When implementing SCIENTIA tasks agents should:

  1. State objective in one sentence.
  2. List absolute file paths to touch.
  3. Prefer extending existing modules over new crates.
  4. Add one focused test or cargo check -p … acceptance per change batch.
  5. Avoid breaking digest / approval invariants;never skip dual-approval in production paths.
  6. After CLI/MCP edits run command-sync and command-compliance as required by CI.

12. Metrics schema version (T050–T051)

The rollup includes "metrics_schema_version": <integer> at the top level. Increment when adding/removing keys or changing types of required fields.

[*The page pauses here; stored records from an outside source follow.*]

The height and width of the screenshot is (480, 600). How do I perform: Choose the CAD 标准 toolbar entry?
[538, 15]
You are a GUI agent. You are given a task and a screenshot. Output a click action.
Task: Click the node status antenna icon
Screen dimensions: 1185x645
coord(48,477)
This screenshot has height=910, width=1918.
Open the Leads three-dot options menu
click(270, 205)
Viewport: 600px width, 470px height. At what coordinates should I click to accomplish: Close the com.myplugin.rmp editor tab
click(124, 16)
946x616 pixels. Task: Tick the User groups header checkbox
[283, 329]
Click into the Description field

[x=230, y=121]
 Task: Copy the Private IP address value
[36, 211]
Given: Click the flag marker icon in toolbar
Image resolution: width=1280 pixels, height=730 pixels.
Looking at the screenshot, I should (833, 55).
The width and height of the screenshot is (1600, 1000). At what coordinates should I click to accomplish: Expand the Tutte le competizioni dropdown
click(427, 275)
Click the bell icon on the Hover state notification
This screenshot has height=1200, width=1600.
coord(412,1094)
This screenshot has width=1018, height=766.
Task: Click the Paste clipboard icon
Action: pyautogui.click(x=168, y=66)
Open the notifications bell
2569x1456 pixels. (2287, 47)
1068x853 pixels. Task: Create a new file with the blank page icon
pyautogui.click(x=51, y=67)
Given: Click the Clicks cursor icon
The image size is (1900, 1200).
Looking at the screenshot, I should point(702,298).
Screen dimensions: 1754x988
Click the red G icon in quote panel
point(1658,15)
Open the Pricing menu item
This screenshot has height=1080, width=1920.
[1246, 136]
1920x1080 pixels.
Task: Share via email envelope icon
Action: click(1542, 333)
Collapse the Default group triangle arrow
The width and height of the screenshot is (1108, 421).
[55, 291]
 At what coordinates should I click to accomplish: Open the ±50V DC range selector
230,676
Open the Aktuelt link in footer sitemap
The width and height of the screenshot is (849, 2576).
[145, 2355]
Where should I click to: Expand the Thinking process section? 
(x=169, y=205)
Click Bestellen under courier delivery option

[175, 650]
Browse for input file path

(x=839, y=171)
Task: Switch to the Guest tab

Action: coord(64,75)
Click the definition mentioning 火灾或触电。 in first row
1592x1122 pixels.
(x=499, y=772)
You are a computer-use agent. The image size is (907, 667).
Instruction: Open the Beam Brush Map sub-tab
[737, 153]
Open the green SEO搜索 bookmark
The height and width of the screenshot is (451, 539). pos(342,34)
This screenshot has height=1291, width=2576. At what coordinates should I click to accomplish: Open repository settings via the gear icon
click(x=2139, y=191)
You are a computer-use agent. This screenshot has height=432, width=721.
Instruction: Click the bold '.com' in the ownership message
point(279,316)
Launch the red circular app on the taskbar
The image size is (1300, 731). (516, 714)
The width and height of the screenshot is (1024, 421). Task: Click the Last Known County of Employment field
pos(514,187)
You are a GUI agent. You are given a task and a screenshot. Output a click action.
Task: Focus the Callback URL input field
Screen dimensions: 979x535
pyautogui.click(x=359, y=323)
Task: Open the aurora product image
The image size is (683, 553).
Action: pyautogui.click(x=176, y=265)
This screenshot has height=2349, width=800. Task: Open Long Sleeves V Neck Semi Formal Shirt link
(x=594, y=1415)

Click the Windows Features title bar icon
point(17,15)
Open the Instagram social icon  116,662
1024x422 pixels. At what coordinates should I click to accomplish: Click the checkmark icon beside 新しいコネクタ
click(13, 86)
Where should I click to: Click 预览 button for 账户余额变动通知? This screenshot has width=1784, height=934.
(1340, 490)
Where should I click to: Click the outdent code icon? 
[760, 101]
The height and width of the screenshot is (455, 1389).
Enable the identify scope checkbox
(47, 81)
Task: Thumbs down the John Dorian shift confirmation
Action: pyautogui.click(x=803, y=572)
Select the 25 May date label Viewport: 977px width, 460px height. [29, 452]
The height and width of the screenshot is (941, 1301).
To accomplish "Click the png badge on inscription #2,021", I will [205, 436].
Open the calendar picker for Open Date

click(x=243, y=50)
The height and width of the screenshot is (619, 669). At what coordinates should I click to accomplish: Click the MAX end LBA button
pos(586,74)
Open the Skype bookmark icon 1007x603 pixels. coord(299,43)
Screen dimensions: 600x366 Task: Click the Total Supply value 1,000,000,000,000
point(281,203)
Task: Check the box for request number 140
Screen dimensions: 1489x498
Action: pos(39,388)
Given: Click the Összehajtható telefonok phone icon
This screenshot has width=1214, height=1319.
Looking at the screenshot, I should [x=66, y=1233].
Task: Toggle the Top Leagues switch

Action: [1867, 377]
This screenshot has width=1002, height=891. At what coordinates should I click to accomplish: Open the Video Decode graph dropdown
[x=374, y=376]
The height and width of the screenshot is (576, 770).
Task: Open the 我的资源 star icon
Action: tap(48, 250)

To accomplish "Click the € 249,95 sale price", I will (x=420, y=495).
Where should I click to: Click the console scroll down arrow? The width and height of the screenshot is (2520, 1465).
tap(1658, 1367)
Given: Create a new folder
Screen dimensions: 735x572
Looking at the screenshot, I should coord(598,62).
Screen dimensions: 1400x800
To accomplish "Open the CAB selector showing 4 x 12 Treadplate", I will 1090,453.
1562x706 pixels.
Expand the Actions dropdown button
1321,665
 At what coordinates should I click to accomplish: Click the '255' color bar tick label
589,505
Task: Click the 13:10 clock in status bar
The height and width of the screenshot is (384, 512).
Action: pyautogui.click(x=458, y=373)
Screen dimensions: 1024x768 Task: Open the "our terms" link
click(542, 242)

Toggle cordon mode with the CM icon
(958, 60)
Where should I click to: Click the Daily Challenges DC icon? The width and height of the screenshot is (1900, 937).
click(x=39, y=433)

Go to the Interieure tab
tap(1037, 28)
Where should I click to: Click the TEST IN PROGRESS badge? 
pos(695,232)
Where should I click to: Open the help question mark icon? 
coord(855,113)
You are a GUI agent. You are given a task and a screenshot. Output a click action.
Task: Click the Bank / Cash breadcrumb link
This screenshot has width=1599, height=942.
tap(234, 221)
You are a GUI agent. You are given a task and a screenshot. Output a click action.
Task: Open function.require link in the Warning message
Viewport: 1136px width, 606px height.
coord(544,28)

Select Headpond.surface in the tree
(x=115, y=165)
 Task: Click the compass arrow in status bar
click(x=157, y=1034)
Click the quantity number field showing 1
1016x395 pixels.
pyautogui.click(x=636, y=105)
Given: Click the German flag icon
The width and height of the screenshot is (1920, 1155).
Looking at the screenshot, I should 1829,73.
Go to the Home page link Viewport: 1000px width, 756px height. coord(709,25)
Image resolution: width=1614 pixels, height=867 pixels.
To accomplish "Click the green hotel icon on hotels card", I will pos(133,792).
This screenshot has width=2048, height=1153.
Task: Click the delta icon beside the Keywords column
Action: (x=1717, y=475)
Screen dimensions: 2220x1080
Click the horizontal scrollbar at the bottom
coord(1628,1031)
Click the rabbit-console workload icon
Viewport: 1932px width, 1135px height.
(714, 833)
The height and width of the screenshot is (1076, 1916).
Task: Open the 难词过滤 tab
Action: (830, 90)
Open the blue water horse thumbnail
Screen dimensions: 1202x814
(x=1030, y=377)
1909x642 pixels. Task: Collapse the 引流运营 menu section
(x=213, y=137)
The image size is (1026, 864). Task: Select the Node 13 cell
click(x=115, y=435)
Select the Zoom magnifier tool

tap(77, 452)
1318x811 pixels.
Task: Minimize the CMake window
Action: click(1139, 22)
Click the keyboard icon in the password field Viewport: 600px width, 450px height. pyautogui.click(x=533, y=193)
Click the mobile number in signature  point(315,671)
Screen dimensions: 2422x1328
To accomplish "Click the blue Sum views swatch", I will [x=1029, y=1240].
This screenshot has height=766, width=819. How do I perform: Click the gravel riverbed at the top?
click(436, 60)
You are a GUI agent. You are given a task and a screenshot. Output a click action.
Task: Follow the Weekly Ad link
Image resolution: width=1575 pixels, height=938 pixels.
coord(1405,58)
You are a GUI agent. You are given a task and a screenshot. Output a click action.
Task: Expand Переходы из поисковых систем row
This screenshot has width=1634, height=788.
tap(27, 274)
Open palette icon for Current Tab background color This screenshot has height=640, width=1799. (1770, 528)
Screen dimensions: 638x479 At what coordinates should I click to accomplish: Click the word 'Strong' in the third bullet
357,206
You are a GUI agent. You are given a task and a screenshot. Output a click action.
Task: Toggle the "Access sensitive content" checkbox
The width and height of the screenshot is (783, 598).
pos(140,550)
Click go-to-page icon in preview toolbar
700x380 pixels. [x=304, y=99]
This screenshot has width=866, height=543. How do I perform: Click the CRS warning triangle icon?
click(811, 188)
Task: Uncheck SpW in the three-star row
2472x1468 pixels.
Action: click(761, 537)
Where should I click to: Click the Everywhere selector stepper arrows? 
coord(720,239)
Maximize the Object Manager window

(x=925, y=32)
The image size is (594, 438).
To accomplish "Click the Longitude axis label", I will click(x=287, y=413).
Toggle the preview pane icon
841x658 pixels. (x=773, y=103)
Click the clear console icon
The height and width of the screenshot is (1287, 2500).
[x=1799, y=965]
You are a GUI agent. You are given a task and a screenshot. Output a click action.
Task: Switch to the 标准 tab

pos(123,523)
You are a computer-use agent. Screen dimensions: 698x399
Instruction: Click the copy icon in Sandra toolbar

13. Zenodo staging upload runbook (T093)

  1. Export Zenodo staging: vox scientia publication-scholarly-staging-export --publication-id <id> --output-dir <dir> --venue zenodo.
  2. Point VOX_ZENODO_STAGING_DIR at that directory before publication-submit-local / pipeline / external job (adapter zenodo).
  3. Optional VOX_ZENODO_UPLOAD_ALLOWLIST: comma-separated relative paths; default uploads every file from the Zenodo staging_artifacts plan that exists on disk.
  4. Turn on VOX_ZENODO_VERIFY_STAGING_CHECKSUMS when you need staging_checksums.json (SHA3-256) -> match bytes before each bucket PUT.
  5. VOX_ZENODO_REQUIRE_METADATA_PARITY { fail fast if zenodo.json title disagrees with the manifest (after normalization).
  6. VOX_ZENODO_DRAFT_ONLY / VOX_ZENODO_PUBLISH_NOW compose with attach + staging per scholarly/flags.

14. OpenReview submit profile export (T094)

Use vox scientia publication-openreview-profile --publication-id <id> (or vox db publication-openreview-profile) -> print merged invitation, signature, readers, and resolved api_base — same merge as live submit (VOX_OPENREVIEW_* / OPENREVIEW_* plus metadata_json.openreview.*). No HTTP; safe in CI to verify manifest overlays before enabling VOX_SCHOLARLY_DISABLE_LIVE=0.

15. Scholarly pipeline machine output (T095)

  • CLI: vox scientia publication-scholarly-pipeline-run … --json emits single-line JSON for dry-run and success payloads (default remains pretty-printed for humans).
  • MCP: vox_scientia_publication_scholarly_pipeline_run accepts json_compact: true for the same shape in compact form inside the tool result envelope.